-- Provided information start --

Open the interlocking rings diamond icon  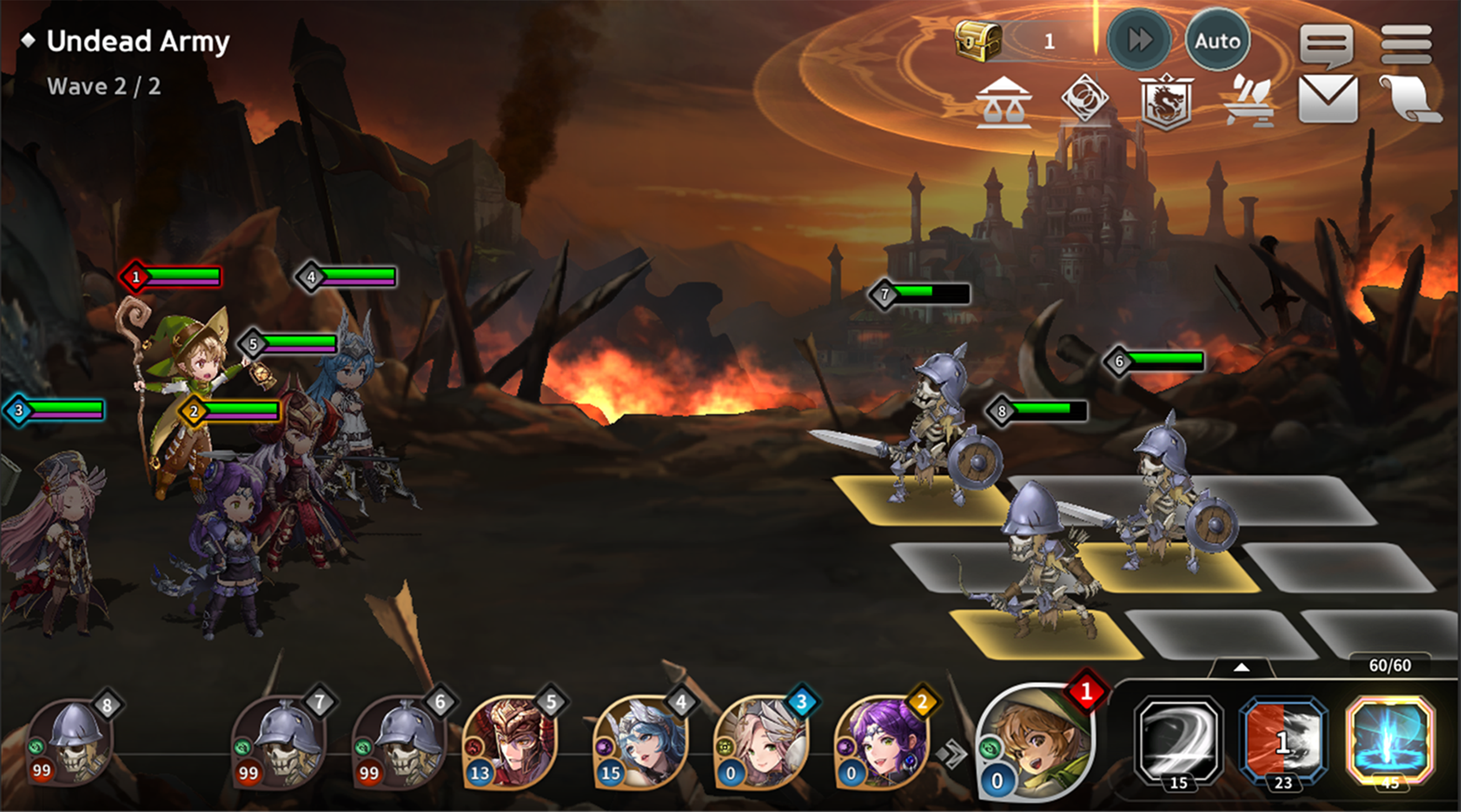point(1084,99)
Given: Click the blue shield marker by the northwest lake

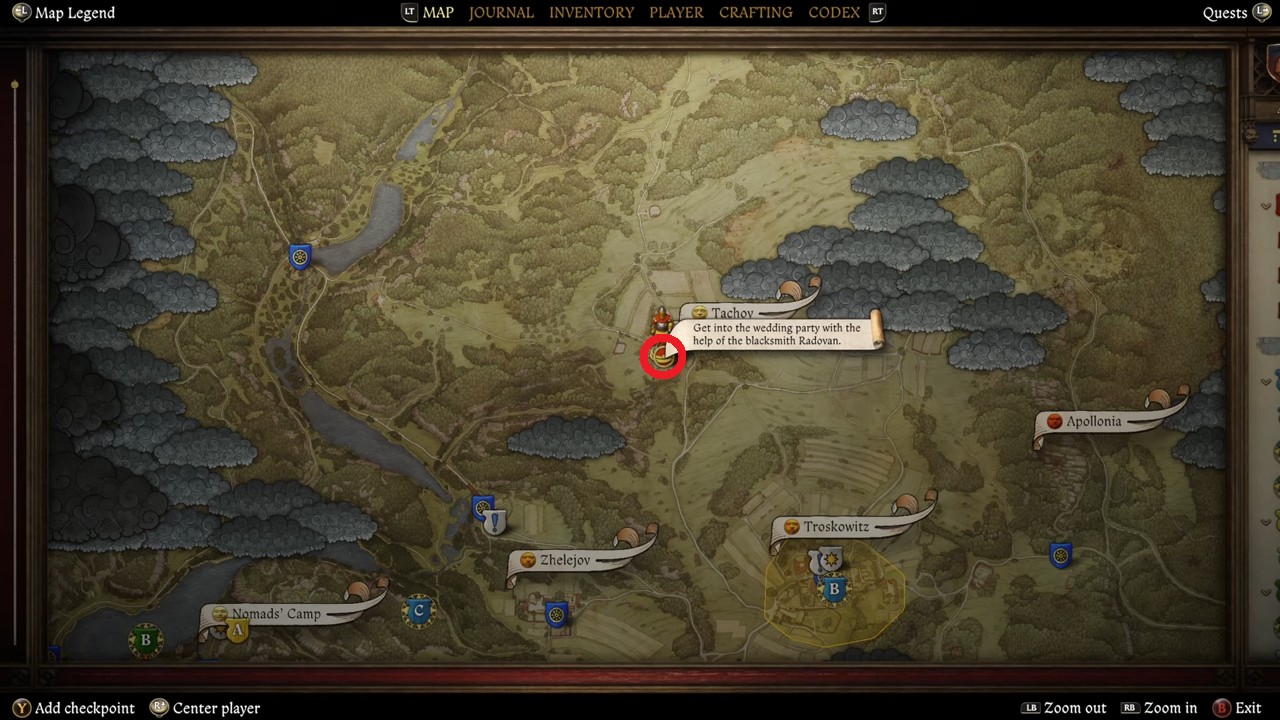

-- Provided information end --
-- Provided information start --

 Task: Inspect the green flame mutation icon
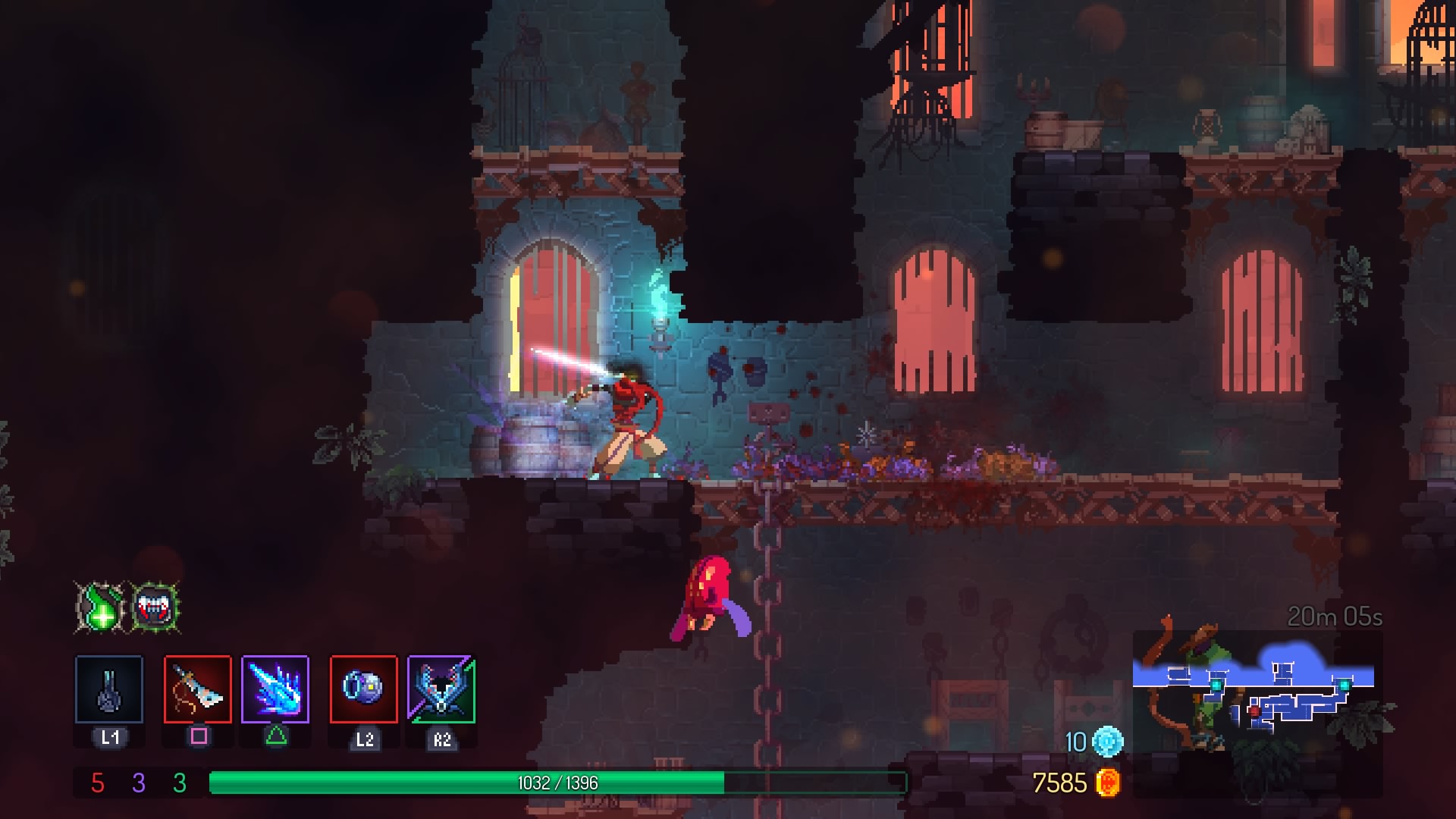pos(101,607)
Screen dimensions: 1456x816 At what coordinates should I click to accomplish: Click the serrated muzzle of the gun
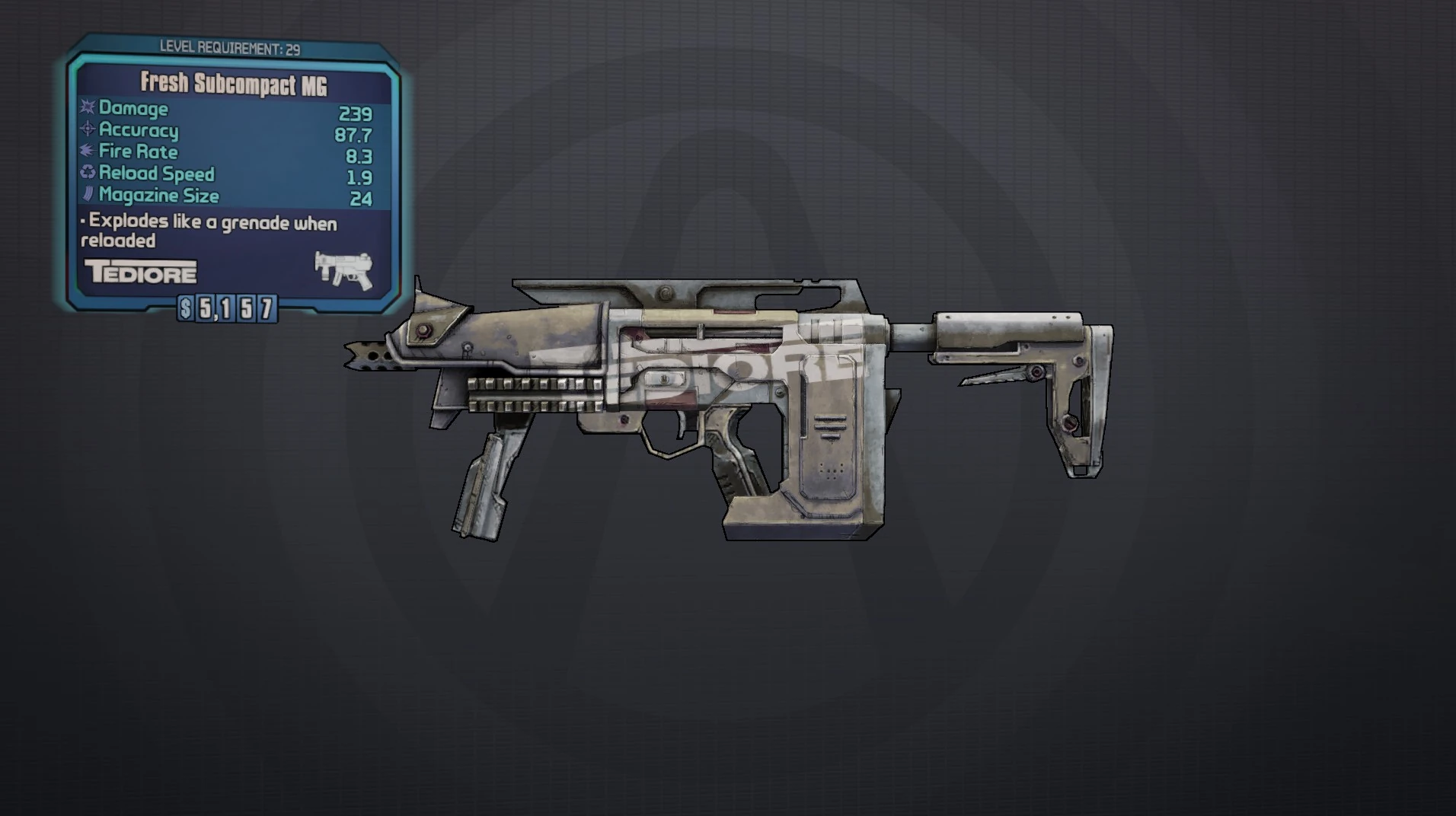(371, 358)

-- Provided information end --
-- Provided information start --

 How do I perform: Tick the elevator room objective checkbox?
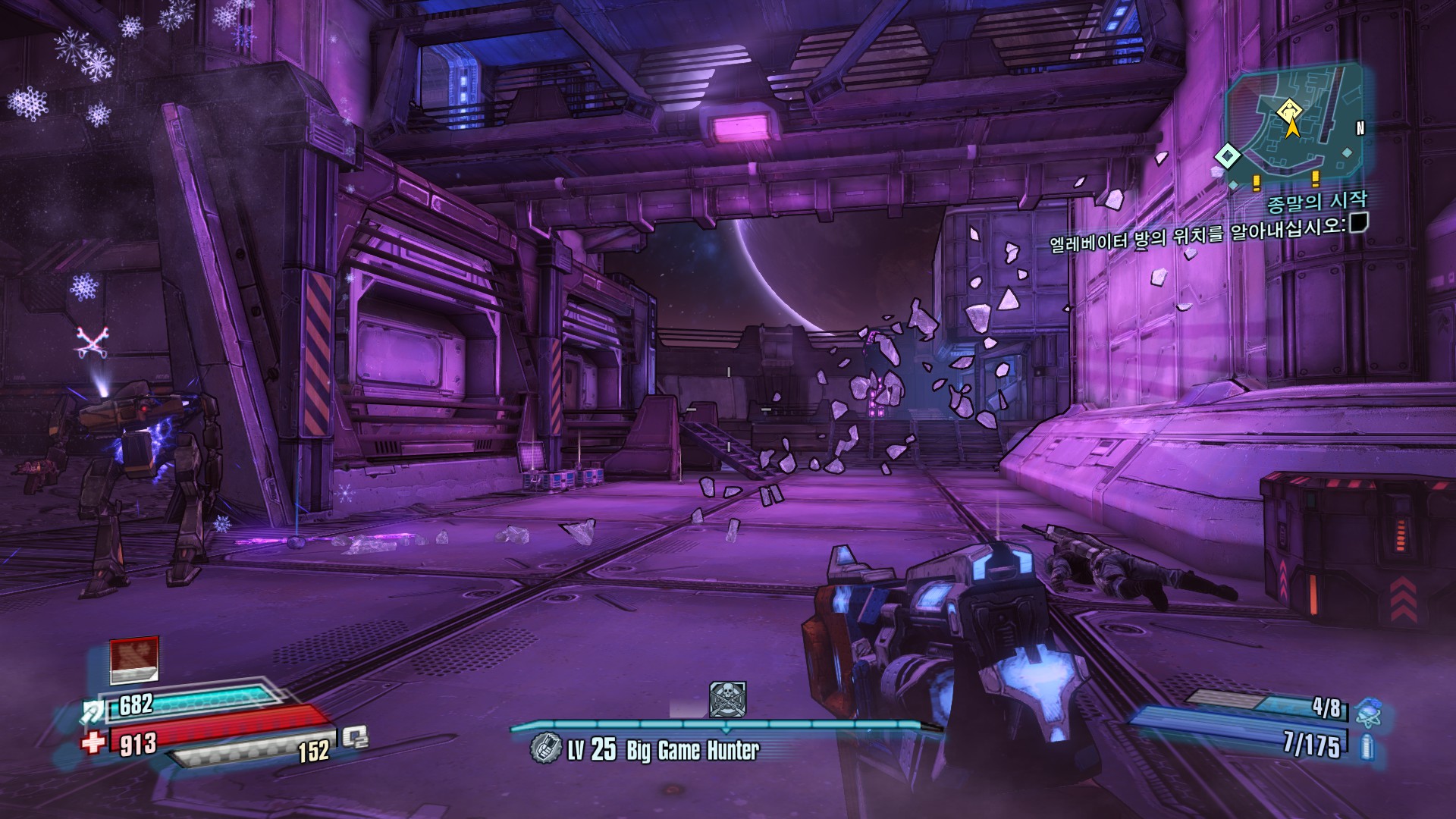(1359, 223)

-- Provided information end --

Quote the data word for word, from the line that contains "How do I perform: Tick" through the line that contains "(1359, 223)", leaving the pictures out.

 How do I perform: Tick the elevator room objective checkbox?
(1359, 223)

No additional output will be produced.